Q&A With Mario Lopez

The actor, author, and dad of 2 reveals his favorite ways to have fun with his kids.

From the WebMD Archives

Actor, author, dancer, dad: Multi-talented Mario Lopez, host of the Emmy-winning entertainment news program Extra, celebrates his 30th year on the small screen this year. Perhaps best known for his character A.C. Slater on the 1990s sitcom Saved by the Bell, Lopez also placed second in the third season of ABC's Dancing With the Stars, appeared naked on the FX drama Nip/Tuck, and hosted the recently canceled Fox reality program The X Factor.
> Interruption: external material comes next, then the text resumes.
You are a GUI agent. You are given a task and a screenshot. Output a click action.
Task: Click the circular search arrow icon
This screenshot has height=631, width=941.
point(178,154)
The author of a new autobiography, Just Between Us, Lopez talks about raising Gia, 4, and Dominic, 1, and how he makes time for himself.

What's the hardest thing about juggling your career and your family since the birth of your kids?

The toughest thing was adjusting my sleep patterns. I knew it was coming, of course, but dealing with it was kind of tough. But I have a lot of family and a lot of kids in the family, so it wasn't a big shock. Then, once you get settled, another kid comes along! But you adapt. You just do. I work a long day and it gets kind of draining. But then you go home and you rejuvenate when you walk in. They hear you come in the door and come running, yelling “Daddy!” It's the best.

How has being a dad changed your life over the past 4 years?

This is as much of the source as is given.